Obama mandate: Not a women's issue
By Cathy Ruse
Cathy Ruse is Senior Fellow, Legal Studies at the Family Research Council. This article appeared in The Washington Times on March 2, 2012.
When liberal women announce that something is a "women's issue" or is an "attack on women's rights," too many members of the media dutifully fall in line.
Case in point: the recent debate over whether it is good for the federal government to mandate free birth control and abortion drugs in everyone's health insurance, regardless of the objections of religious employers. Why is it not equally a debate about religious freedom, federalism, constitutionalism or even common sense and fair play? Conservative women oppose the mandate on these terms. We don't play the gender card.

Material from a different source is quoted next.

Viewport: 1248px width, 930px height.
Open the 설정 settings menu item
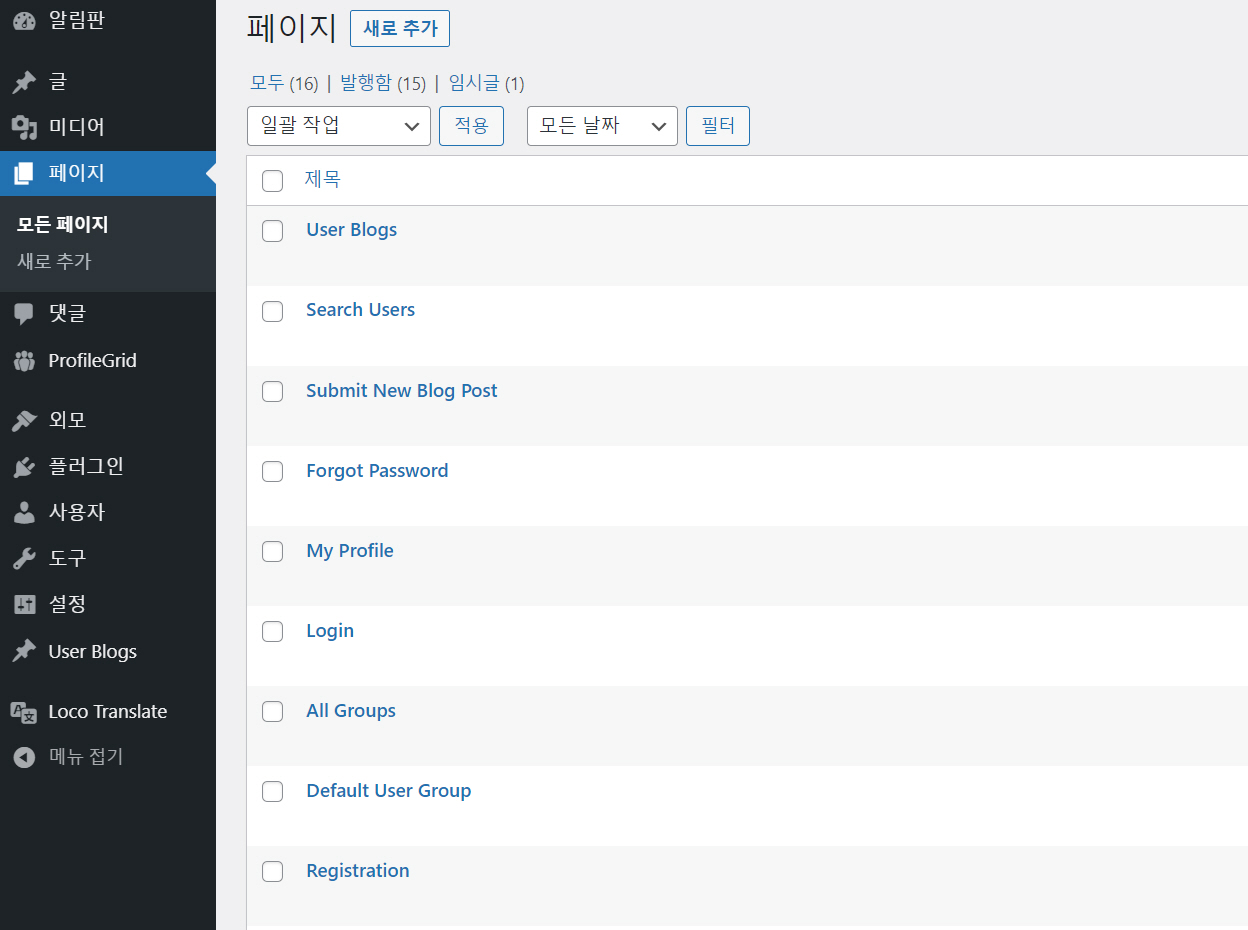pos(24,604)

A recent CNN poll shows that Americans in general oppose President Obama's mandate 50 percent to 44 percent, a spread outside the margin of error. Other polls show a statistical tie on the issue. When you single out drugs with abortifacient properties, support for the mandate drops even lower, to 38 percent, according to a Rasmussen report. Not surprisingly, strong support for the mandate is found in those who describe themselves as Democrats or liberals. (Each category shows 70 percent support, according to CNN.) It's a left-right issue more than anything else.
Notice how Mr. Obama and his team at the White House repeat and repeat the formulaic phrase that women must "have access to contraceptive services." But all women have access to contraception today, don't they? There's no law against birth-control drugs or devices, not one. Nor are there any laws against the sale of the abortion-inducing drugs that fall under the mandate, such as the drug "ella." There are even reports that a college is putting abortion drugs in vending machines, God forbid.

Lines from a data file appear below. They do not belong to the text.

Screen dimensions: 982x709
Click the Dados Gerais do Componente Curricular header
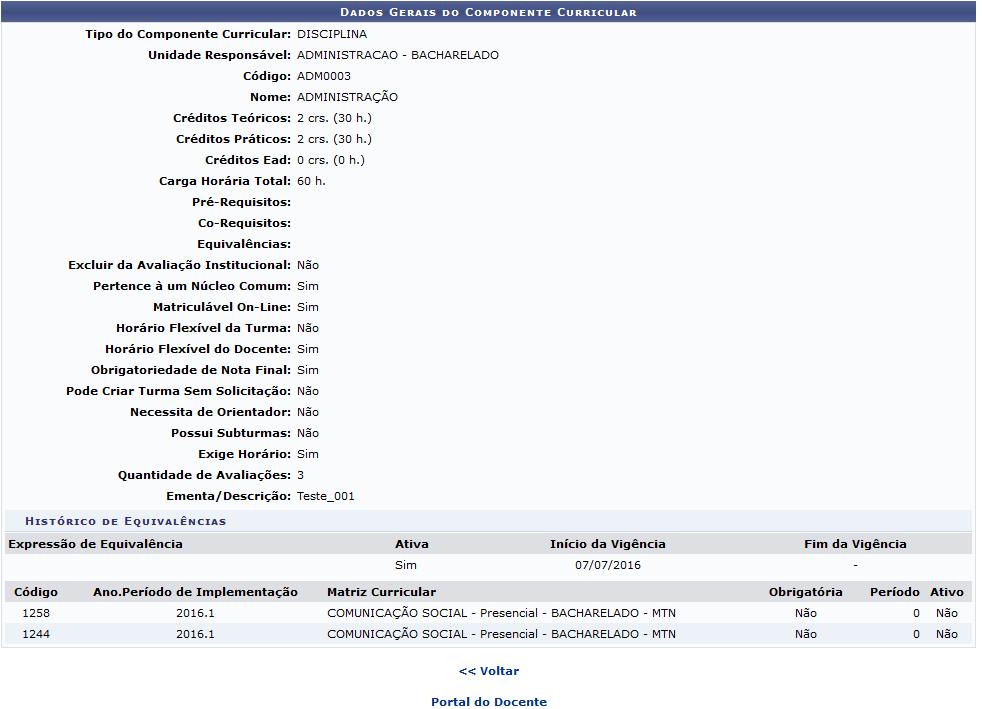pos(488,12)
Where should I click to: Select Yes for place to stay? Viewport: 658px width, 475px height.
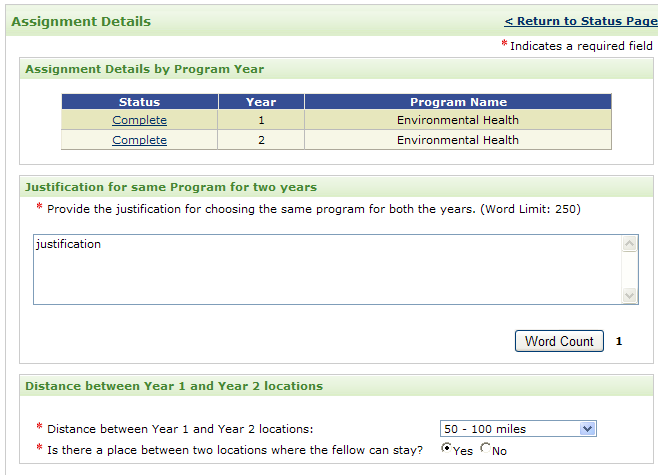(446, 449)
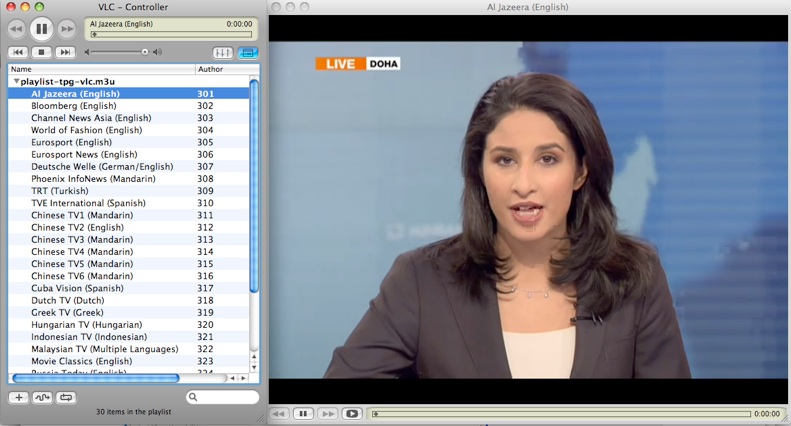This screenshot has width=791, height=426.
Task: Stop playback with the square stop button
Action: click(x=42, y=52)

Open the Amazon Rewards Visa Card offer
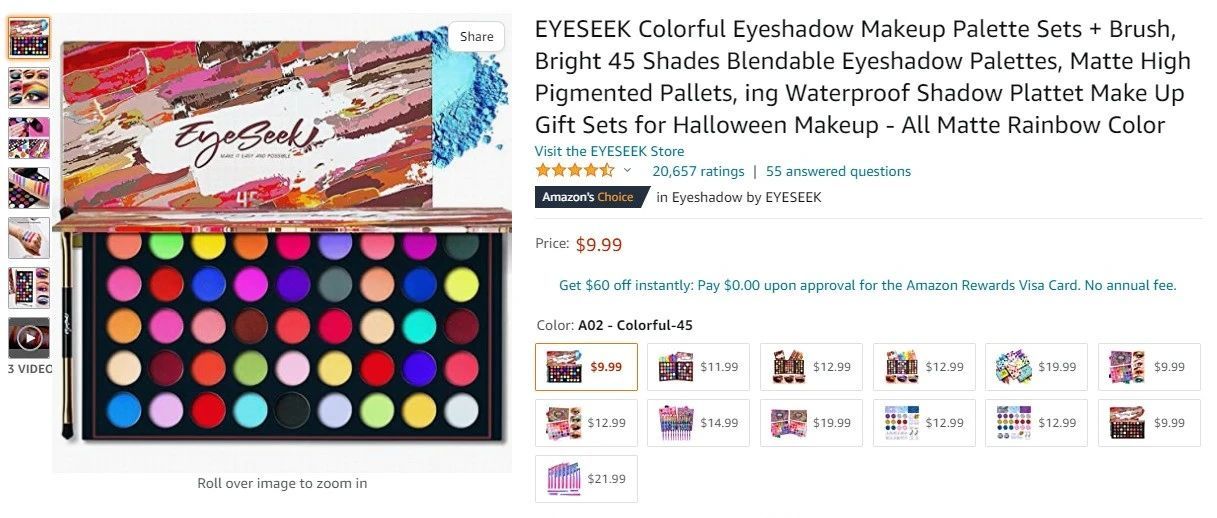click(x=867, y=286)
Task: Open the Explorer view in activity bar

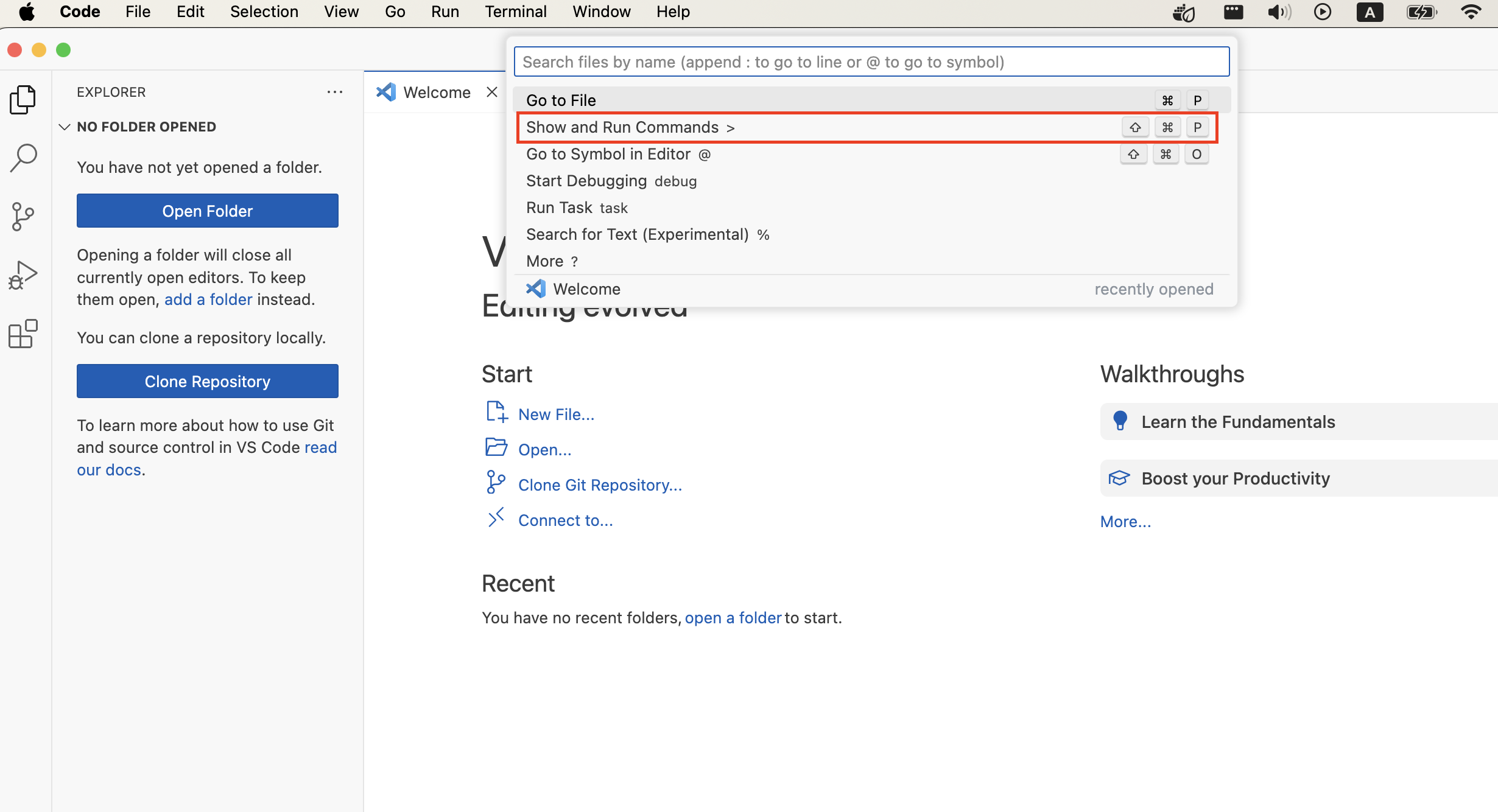Action: click(x=23, y=99)
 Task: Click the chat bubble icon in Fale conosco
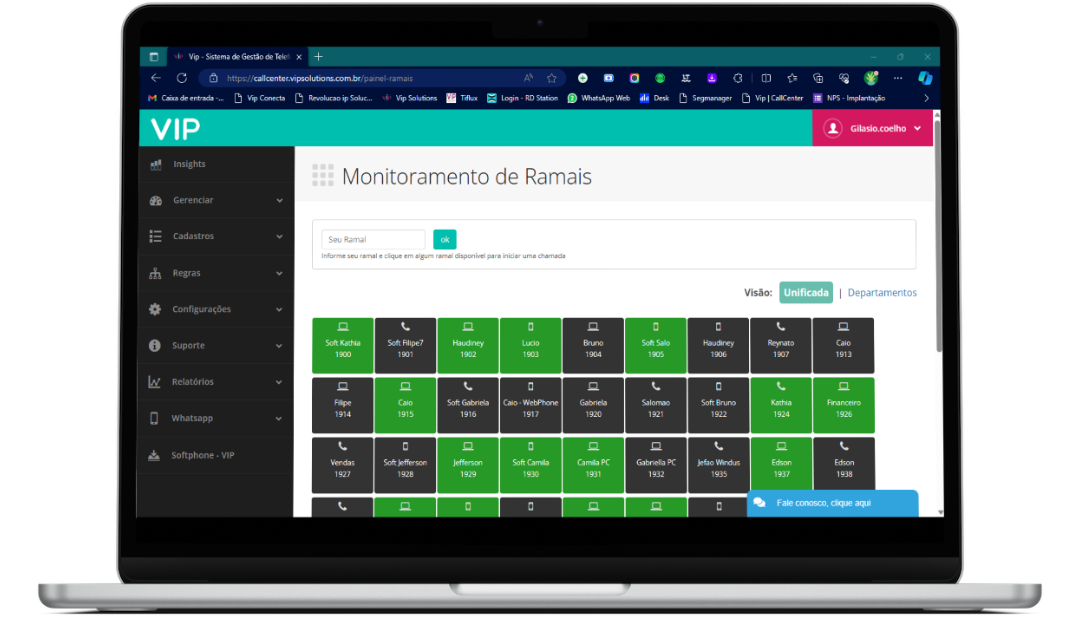pyautogui.click(x=760, y=503)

Americans are, in fact, accessing contraception and abortion at record rates. The United States has nearly the highest prevalence of contraceptive use on the planet, according to United Nations statistics. The United States has the highest abortion rate in the Western world.
What about Catholics? Supporters of the mandate have made much of polls showing a high rate of contraception use among Catholics. The Guttmacher Institute says 98 percent. Contraception among Catholics is not news, and Guttmacher's number is hotly disputed, but more important, it's not relevant, except insofar as it shows Catholics need no help from Mr. Obama when it comes to contraception.
Even with poll numbers like that, liberals still have the nerve to frame it as a victim issue. Former New York Times editorial writer Maura Casey in the Hartford Currant calls on Catholic women to speak out. Contraceptive-using Catholics are the "Galileos" of our day, she writes, who must not be forced to speak in whispers any longer.
Please, spare us the narrative of the oppressed. The easiest possible thing to be today is a contracepting Catholic. The subject comes up only rarely, if at all, from church sources, and only ever as a proposition. The church can only propose the truth of its beliefs; it neither has nor desires the power to impose them on anyone. How easy, indeed, to decline the proposition. You can find plenty of Catholic friends who use contraceptives just like you, and your status as dissenter gains you the respect of the people who publish your morning paper, likely your doctor, all the intellectuals at your local university, and every starlet on stage and screen you've ever secretly admired. Being pro-contraception is like getting a big warm hug from every corner of the dominant culture.
It's the Catholic women choosing to follow the church's teaching on sexual morality who have the real challenge. We have to swim against the current, from how we date to how we live our married lives and how we raise our children. Yet the Catholic women friends in my circle do just that, and it's not a small circle. I could name dozens of friends who do not use contraceptives and are not in the least bitter about it.
No, it's not a victim issue, and it's not a women's issue, whatever Nancy Pelosi or Barbra Streisand may say. It's not even a matter of competing rights. Americans who want contraception are free to get it. But forcing religious employers or their insurers to provide it is a federal power grab that does nothing but diminish freedom.